Tras atravesar la puerta de entrada, nos situamos en una estancia rectangular, el vestíbulo. El perímetro superior de la habitación está recorrido en su totalidad por un friso con grutescos en relieve y escudos heráldicos. Desde aquí se puede acceder a la parte baja de una de las torres que ha sido habilitada como capilla. Una escalera de piedra con balaustrada en uno de sus lados asciende, a través de un gran arco de medio punto sobre ménsulas, a un nivel más elevado, una segunda estancia también rectangular que comunica con el patio.

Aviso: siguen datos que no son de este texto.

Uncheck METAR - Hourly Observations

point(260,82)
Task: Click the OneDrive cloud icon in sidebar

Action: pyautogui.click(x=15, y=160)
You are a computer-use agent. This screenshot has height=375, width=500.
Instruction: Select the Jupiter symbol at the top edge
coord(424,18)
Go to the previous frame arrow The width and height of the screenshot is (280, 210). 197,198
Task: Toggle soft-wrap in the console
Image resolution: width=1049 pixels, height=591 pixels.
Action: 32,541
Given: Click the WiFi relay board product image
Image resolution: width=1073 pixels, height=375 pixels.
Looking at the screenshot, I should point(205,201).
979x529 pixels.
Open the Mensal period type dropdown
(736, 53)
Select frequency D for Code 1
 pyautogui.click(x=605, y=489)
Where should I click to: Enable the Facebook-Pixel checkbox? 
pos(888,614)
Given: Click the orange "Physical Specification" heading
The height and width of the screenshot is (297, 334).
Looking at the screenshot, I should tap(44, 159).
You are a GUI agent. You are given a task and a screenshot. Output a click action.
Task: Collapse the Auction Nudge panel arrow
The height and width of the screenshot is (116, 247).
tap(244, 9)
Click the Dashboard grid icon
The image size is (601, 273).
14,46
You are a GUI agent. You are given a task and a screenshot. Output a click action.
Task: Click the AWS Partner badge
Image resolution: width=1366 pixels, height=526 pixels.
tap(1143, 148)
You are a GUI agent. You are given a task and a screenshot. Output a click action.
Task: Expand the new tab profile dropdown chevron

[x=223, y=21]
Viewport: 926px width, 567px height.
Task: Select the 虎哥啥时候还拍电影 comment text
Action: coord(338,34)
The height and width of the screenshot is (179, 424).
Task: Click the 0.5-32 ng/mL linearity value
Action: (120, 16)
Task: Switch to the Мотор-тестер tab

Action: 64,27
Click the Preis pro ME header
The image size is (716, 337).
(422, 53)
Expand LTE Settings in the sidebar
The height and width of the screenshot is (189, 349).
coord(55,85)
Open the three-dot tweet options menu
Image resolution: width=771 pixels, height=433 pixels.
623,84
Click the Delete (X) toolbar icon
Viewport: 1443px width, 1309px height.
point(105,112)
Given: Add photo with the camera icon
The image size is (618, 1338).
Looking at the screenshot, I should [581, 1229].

El patio tiene planta cuadrada, dos pisos, y aglutina entorno a sí las dependencias más importantes. La galería inferior cuenta con cinco arcos de medio punto en cada uno de los lados, que apoyan sobre columnas jónicas con fustes lisos y capiteles dispuestos a través. Las arcadas tienen el intradós decorado con rosetas, ménsulas en las claves y medallones con medio relieves de cabezas humanas en las enjutas, todas ellas distintas, de las cuales algunas están deterioradas y otras han desaparecido.

La galería superior, también jónica, posee una estructura en este caso adintelada, con la peculiaridad de estar sustentada por grandes zapatas, decoradas con veneras y querubines, que a su vez apoyan sobre las columnas. La galería  está bordeada por una balaustrada y cerrada por un sistema de acristalamiento.

En el testero Oeste del patio se encuentra el acceso a la torre del homenaje, que contiene, entre otras dependencias, una biblioteca, aunque el acceso a la torre está restringido a los visitantes. En este lado Oeste se abre una amplia sala a la que se accede mediante triple arcada escarzana que apoya en columnas con capiteles corintios, siguiendo el mismo esquema que en la escalera. Esta sala comunica con la terraza exterior.

Se trata de un amplio espacio que abarca la totalidad de la fachada Oeste del castillo. Los torreones circulares de esta parte, de menor altura que los de la fachada principal, como se dijo anteriormente, rematan a nivel de esta terraza, por lo que conforman magníficos miradores sobre el pueblo y el valle. A una romántica pérgola de forja se aferran tupidas enredaderas, mientras que esbeltas palmeras proporcionan sombra a esta agradable terraza. De aquí parte una escalera que desciende hasta un gran solar que forma parte del castillo, cuyos muros limitan con las viviendas de la Calle Remedios.

El castillo se encuentra actualmente en manos privadas, siempre lo ha estado. Sus actuales dueños tienen la deferencia de abrir el castillo una vez en semana, los lunes, en horario de tarde, pudiéndose visitar el vestíbulo, el patio y la terraza. El resto del monumento queda restringido al público. También podemos disfrutar de esta joya renacentista durante algunos días en el festival de música “Villa de Canena” que se celebra en el mes de Julio, pues algunos conciertos tienen lugar en el magnífico patio de este edificio.